Kyoto Lectures

京都は、日本の主要な学問の中心地として、また世界中の研究者が集う場所として、古くから伝統文化を守ってきました。このシリーズでは、フランス国立極東学院(EFEO)・京都大学人文科学研究所の協力のもと、東アジアの文化・社会学の専門家が、ここ京都で研究成果を発表する機会を提供しています。
The Annexation of the Ryūkyū Kingdom to Japan from a Global Perspective

Kyoto Lectures

The Annexation of the Ryūkyū Kingdom to Japan from a Global Perspective

Marco Tinello

November 20th, 2020 18:00

This lecture will be available only on Zoom

From 1872 onward Tokyo’s leaders resorted to a number of political and diplomatic maneuvers to formally incorporate the Ryūkyū Kingdom into the newly established Meiji state, culminating in the establishment of Okinawa Prefecture in 1879. Generally referred to by Japanese historians by the term used at the time, Ryūkyū shobun (“Ryūkyū disposition”), the crucial issue in this process was to eliminate the Ryūkyū’s traditional dual subordination to both China and Japan, and earlier studies have considered the annexation an event that mainly concerned these two states. However, the United States, France, and Holland had stipulated Treaties of Amity with the Ryūkyū Kingdom in 1854, 1855, and 1859, without any reference to its subordination to Japan. This talk will attempt to address a question not yet duly considered: how was it possible for the Meiji government to prevent these treaties from becoming a major diplomatic obstacle during the annexation process? In fact, as will be argued, the annexation marked a significant passage not only in Ryūkyūan, Japanese, and Chinese history, but also in Western foreign diplomacy in East Asia, as the Western powers played a role that has yet to be taken into consideration.

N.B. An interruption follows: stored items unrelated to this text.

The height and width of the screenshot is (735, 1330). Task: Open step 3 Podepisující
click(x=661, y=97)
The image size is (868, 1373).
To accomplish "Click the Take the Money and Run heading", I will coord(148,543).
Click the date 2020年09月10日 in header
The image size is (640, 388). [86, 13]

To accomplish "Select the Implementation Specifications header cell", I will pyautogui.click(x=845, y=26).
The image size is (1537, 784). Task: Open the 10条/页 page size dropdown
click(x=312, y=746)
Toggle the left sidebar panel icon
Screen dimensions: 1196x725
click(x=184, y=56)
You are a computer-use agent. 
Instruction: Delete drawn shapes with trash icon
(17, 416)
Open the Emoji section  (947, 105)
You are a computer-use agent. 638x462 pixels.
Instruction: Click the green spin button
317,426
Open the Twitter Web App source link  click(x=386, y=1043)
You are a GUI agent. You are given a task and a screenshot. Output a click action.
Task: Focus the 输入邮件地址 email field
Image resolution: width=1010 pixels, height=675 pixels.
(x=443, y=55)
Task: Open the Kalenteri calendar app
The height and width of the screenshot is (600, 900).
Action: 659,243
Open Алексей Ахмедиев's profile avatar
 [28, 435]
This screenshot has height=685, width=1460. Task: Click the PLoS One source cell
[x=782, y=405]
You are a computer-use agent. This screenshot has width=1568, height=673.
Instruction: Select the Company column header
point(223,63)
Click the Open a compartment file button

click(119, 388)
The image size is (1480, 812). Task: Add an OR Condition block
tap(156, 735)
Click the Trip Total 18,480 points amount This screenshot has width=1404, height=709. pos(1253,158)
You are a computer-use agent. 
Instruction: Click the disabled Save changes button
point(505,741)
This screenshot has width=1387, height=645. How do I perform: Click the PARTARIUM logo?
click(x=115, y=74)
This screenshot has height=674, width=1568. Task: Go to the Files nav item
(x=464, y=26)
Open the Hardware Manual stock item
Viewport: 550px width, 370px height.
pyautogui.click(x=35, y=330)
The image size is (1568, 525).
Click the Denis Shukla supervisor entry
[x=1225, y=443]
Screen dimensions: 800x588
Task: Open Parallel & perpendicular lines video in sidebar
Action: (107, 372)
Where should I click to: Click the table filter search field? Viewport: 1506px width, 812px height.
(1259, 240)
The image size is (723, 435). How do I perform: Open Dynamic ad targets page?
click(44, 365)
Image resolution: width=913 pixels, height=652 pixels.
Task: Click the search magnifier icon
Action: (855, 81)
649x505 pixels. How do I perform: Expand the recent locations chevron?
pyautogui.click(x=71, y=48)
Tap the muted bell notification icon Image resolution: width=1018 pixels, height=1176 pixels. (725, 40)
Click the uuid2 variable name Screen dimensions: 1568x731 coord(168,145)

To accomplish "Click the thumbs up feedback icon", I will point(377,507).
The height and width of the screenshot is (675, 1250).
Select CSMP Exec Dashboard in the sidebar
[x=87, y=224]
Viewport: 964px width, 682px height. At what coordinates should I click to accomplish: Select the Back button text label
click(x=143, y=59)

Marco Tinello is an assistant professor in East Asian and Japanese history in the Faculty of Cross-Cultural and Japanese Studies at Kanagawa University. His research focuses on early modern and modern East Asian diplomacy. He is the author of Sekai-shi kara mita “Ryūkyū  shobun” (Yōju Shorin, 2017), which was awarded the 16th Tokugawa Award/Special Award in 2018, and several peer-reviewed articles in Japanese on Ryūkyū diplomatic history. In 2015, he also received the first Professor Josef Kreiner Hosei University Award for International Studies, and in 2016 the 38th Okinawa Bunka Kyōkai Prize (Higa Shunchō Award).